Comment l’exercice affecte l’âge du cerveau
Erickson et ses collègues ont donc recruté 130 hommes et femmes, âgés de 26 à 58 ans, qui faisaient rarement, voire jamais, de l’exercice. Les chercheurs ont vérifié la capacité aérobique, la tension artérielle, l’indice de masse corporelle et d’autres mesures de santé de chacun, et ont scanné leur cerveau avec l’imagerie par résonance magnétique pour déterminer l’âge du cerveau.
Ensuite, la moitié des volontaires ont commencé un programme d’exercices aérobiques supervisés, se présentant dans un laboratoire universitaire pour s’entraîner deux fois par semaine pendant environ une heure, en utilisant des tapis roulants, des vélos ou d’autres équipements. Les entraînements étaient difficiles mais pas punitifs, principalement de la marche rapide ou du jogging. Les gens s’entraînaient également à la maison plusieurs fois par semaine, jusqu’à ce qu’ils aient effectué au moins 150 minutes d’exercice par semaine.
Le groupe témoin a continué ses routines normales.
Après un an, tout le monde est retourné au laboratoire pour une deuxième série de tests de santé et d’échographies cérébrales.
Comme prévu, les participants étaient en meilleure forme qu’avant et, en général, plus en forme que le groupe témoin.
Plus surprenant encore, leur cerveau était différent de celui du début, contrairement à celui du groupe témoin.

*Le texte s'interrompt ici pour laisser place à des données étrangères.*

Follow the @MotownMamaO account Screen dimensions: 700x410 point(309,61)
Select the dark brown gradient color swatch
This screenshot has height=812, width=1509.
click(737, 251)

Ils avaient l’air plus jeunes.
Sept mois plus jeune
En moyenne, les participants avaient réduit l’âge de leur cerveau d’environ sept mois.
Ce déclin n’est pas important, dit Erickson, mais « au fil du temps, le changement cumulé de l’âge du cerveau » avec l’exercice « pourrait représenter une réduction de plusieurs années plus tard ».
Pendant ce temps, le cerveau des personnes du groupe témoin paraissait généralement plus vieux (ce qui est logique, car un an s’est écoulé).
Il est intéressant de noter que les scientifiques n’ont trouvé aucune corrélation entre les changements dans la condition physique, la tension artérielle, le poids corporel ou d’autres marqueurs de santé et les changements dans l’âge du cerveau.
« Cela suggère que quelque chose d’autre » détermine la relation entre l’activité physique et la diminution de l’âge du cerveau, dit Erickson, comme une altération de l’inflammation, de la sensibilité à l’insuline ou des niveaux d’hormones de stress après l’exercice.
Son groupe prévoit de se concentrer sur ces marqueurs de santé dans de futures publications et expériences, dit-il.
On se demande également si l’âge du cerveau est le meilleur indicateur de la santé cérébrale, dit Heisz. « Cela ne nous dit pas quelles régions spécifiques du cerveau ont changé, si la cognition s’est améliorée ou si le risque de démence a réellement été réduit », dit-elle.
Erickson est d’accord et dit que lui et ses collègues examineront des régions individuelles du cerveau telles que l’hippocampe dans les études à venir. Ils suivront également les effets des changements liés à l’âge du cerveau sur les capacités de réflexion et la mémoire. Et ils espèrent évaluer dans quelle mesure et quels types d’exercice entraînent les plus grandes réductions de l’âge du cerveau, ainsi que si ces réductions sont similaires chez les personnes âgées qui commencent à faire de l’exercice.
Mais pour l’instant, dit Erickson, cette étude confirme une fois de plus qu’« en dehors des approches pharmaceutiques », l’exercice régulier semble être « le moyen le plus efficace » de garder votre cerveau jeune et fort, quel que soit votre âge.